Depends on what you want! For heavies and the dynamic lift, i would use heavier weights, Like a sprinter, (quick excursion of power) they are massive. Loads of muscle, where as distance runners are slim, but very toned muscles. Also you have two muscle types, fast and slow muscle twitch fibers.
 
#19
Hmm, I'm worried. I am really determined to suceed for these fitness tests, I just hope I have enough time. If I go to the gym 4-5 times a week, try get my 1.5 mile run done every other day for a few weeks and then try push for 2 miles and so on. I am confident I will do it. I wish I considered joining the army alot earlier, it was a on-the-spot decision. Thought about it for a week and then applied, that was at Easter.
 
#20
I'm not sure if you mentioned it, but did you get an army fitness booklet from your CA? It should have come with a big poster too, which illustrates all the excercises, etc. as well as sets out a good fitness plan.
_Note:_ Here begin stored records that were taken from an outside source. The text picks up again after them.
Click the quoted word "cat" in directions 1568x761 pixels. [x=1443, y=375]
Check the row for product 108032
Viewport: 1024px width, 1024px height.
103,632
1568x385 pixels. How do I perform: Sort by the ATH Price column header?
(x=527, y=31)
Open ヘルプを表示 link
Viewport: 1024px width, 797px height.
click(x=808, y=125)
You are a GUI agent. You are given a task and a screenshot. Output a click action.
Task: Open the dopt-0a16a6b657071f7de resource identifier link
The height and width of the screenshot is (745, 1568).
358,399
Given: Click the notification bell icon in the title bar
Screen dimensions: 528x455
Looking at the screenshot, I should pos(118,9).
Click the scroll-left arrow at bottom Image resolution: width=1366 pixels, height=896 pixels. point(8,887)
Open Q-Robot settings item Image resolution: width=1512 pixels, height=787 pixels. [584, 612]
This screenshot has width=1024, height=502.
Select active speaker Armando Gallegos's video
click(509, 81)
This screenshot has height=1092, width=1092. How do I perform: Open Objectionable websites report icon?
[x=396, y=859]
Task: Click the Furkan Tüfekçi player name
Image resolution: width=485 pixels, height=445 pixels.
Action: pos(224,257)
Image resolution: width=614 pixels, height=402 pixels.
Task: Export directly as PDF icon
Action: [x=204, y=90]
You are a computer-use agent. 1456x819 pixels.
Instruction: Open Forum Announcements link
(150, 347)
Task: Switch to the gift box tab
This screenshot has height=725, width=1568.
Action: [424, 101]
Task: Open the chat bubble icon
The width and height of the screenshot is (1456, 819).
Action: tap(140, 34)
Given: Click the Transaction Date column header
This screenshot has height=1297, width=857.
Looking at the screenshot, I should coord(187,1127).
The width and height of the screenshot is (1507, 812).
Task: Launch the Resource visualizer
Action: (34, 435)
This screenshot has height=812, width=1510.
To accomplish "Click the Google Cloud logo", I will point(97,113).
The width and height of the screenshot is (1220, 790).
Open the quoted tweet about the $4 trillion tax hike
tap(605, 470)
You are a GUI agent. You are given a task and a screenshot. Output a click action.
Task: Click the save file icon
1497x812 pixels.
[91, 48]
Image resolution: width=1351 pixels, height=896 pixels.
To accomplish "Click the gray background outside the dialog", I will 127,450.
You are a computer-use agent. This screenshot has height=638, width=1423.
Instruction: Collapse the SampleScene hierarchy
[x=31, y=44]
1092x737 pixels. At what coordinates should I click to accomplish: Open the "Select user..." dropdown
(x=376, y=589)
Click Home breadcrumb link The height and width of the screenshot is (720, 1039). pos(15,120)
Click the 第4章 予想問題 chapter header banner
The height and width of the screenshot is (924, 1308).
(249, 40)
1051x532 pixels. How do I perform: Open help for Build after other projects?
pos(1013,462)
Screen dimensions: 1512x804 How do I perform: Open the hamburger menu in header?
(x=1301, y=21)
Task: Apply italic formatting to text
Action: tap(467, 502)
You should at least be trying to follow that, and if you are able to, get in a bit of extra running. Others have said, and are quite right, that you should try and do a 5 mile run each week. It's probably not that important to time yourself, but just keep it at a nice steady pace (not too fast as if your aiming to win a medal ;) ) and not too slow, as it wouldn't be much of a challenge.

About 30-90 minutes after you've excercised, try and get some food into you, like a sandwich with slices of chicken, turkey, ham, some tuna, etc. You'll get the carbs from the bread, and the protein from whatever you put on it. You could also try get in some fruit, such as a banana (high concentration of potassium) and also maybe a yoghurt. The reason you should try and eat something in this 30-90 minute gap is because this is when your body absorbs nutrients, etc. most efficiently :eek:

A lot to take in, I know, but remember - Excercise right, eat right, and don't stress about not getting massive in a couple of weeks! ;)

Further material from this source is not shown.